彼女の話す数少ない言葉から、今の彼女の気持ち、状況を想像し、少しでも彼女が楽になれる方法はないだろうかと考える。
これまで何度も電話越しにしてきた事だ。

彼女が辛い思いをしている時。
距離が離れている中で僕は彼女を抱きしめてやることも出来なければ、美味しいご飯を作ってやることも出来ない。だったら彼女が彼女自身で自分の気分をどうやって作っていけるかを考えなくてはいけない。そのきっかけくらいは僕でも与えられるはずだ。数分間、彼女の現状を確認したり、しょうもないことを言って無理に笑わせたりする。

離れている中でよく驚くのは、たった数日〜数週間で、人はこんなにも色々な思いを感じ、背負い、そして生きているのだということ。
そんな彼女の話を聞きながら、僕はふと閃く。「あ、なつが長野に越して来るのはどう?」
現在、僕らが会うのはひと月に1、2回。
僕が戸隠から3時間以上のドライブを経て山梨へ会いに行く。
僕自身、自分でした提案に結構驚かされる。
というのも、まだ何ひとつ決まっていないその「可能性」を想像しただけで、僕の日常はパァーッと明るくなってしまったからだ。
毎日会える距離に彼女がいるのだとしたら…
僕は今の、この距離感に慣れてしまっていると思っていたけれど、考えてみれば月に1、2回会うその日を僕自身どれ程楽しみにしていたことか。耐え難い孤独の中でその楽しみがどれ程自分を救ってくれていたか。
僕が仕事をやってこれているのも、結局は彼女の為。彼女と暮らす将来の全体像の為。毎月会うのは、僕らの意思の確認作業だったりする。
そんなことが最早日常になっていた。
けれども、彼女が近くにいる生活(少なくともそれは3.4年後のことだと決めていたから)を想像したその時の心の軽さったら!

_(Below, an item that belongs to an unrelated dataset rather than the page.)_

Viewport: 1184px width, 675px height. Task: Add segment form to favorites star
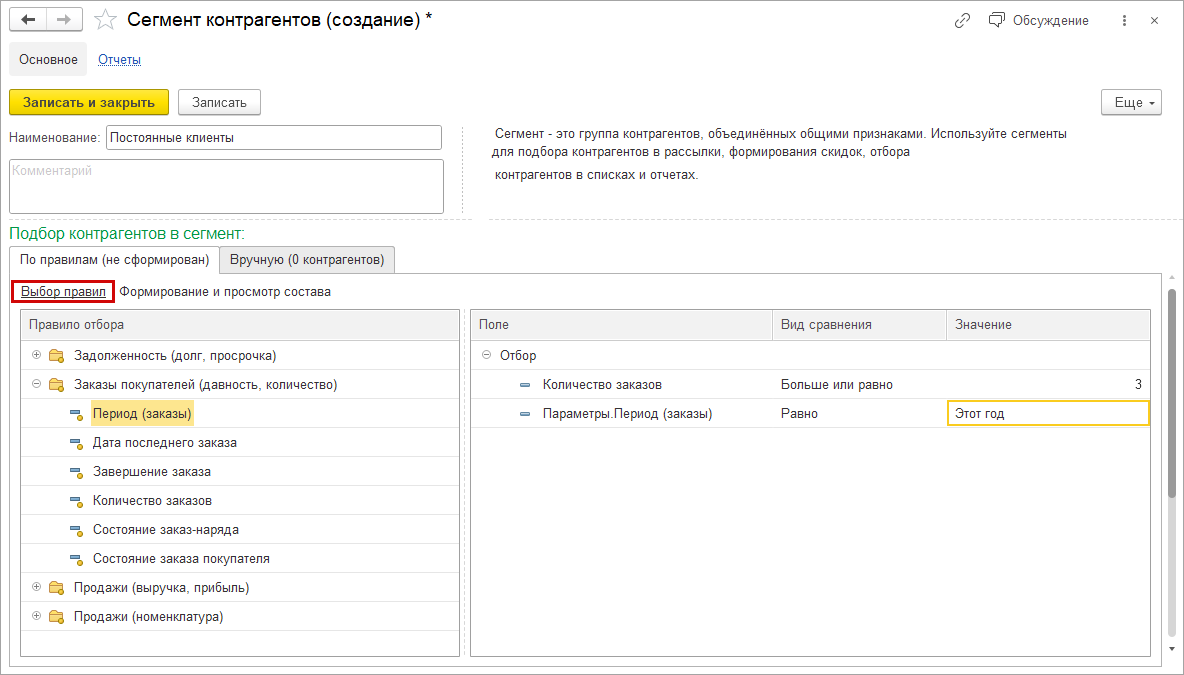(x=105, y=20)
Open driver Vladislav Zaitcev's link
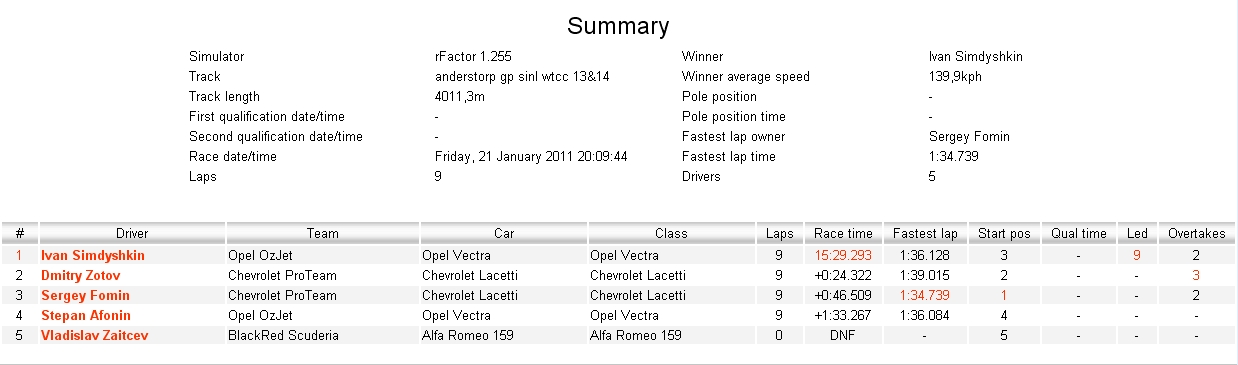Viewport: 1238px width, 365px height. point(94,335)
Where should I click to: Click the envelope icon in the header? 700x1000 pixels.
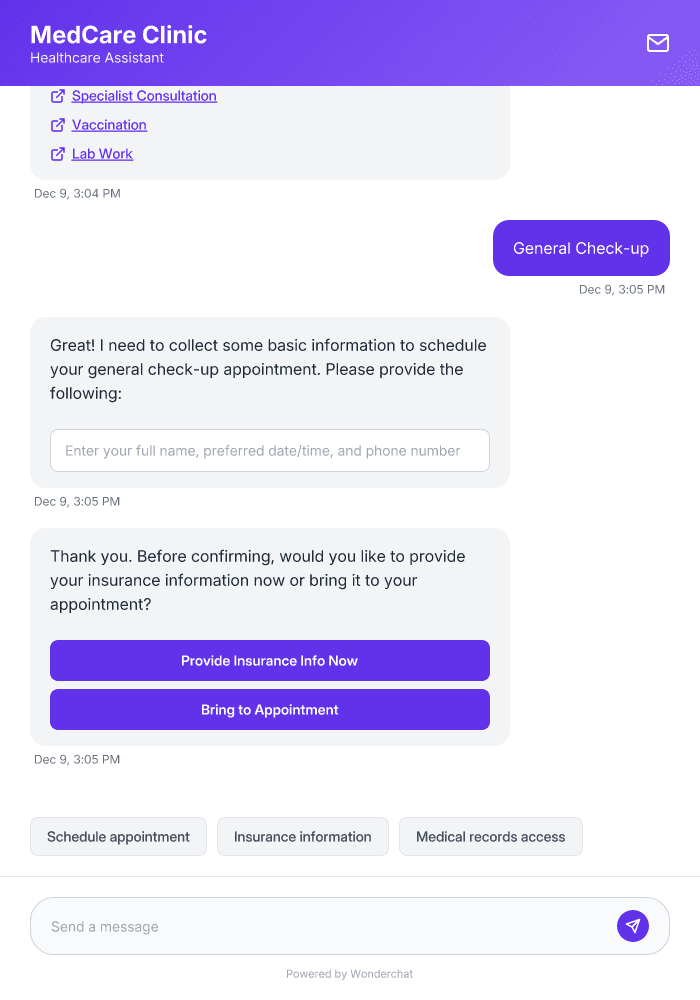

気づいたら僕は彼女の気持ちなんてそっちのけ、彼女に一人暮らしをめちゃくちゃ薦めていた笑「うん、とにかく実家は出たほうがいいよ」「自立ってどういうことかわかると思う」
「皆んな疲れて帰ってきてちゃんとご飯作ってるんだよ」
無茶苦茶適当に煽りながら可笑しくて自分でも笑ってしまう。彼女もそれに気付いたのか、少しずつ笑い声が聞こえて来る。
その時ふと、あー誰かの気持ちに寄り添うとかまじでどーでもいいなーと気付いてしまった。
10代の頃かな、コーチングとかやっていたから傾聴とか、受容とかそう言ったものを意識しながら会話をすることは今でもある。
ただそれは相手を気持ち良くさせるのが「目的」になってしまうことも多々あるし、自分を殺して相手の話を聞くということに違和感を覚えることが何度かあった。

そして今、大事なのは「ワクワク」だなと気付く。自分の性質的にネガティブな思考回路が発達してしまっているところはある。
だからこそ、時々馬鹿みたいにこれでもかと「ユーモア」を持って誰かに語りかけたい。
「人生ってむっちゃ面白くない?」って。

とりあえず彼女には湯船に浸かってきてと伝える。鏡を見て、自分の表情をよく確認して。やるべきことがわからないのは当然さ。とりあえずさっぱりして、自分の表情を確認したら色々分かることがあると思うよ。
そう伝えて電話を終える。
大丈夫。元気出して。気づいたらまた明日はやって来る。仕事なんていつだって辞めていい。そんなことよりもっと大切なことは幾らでもある。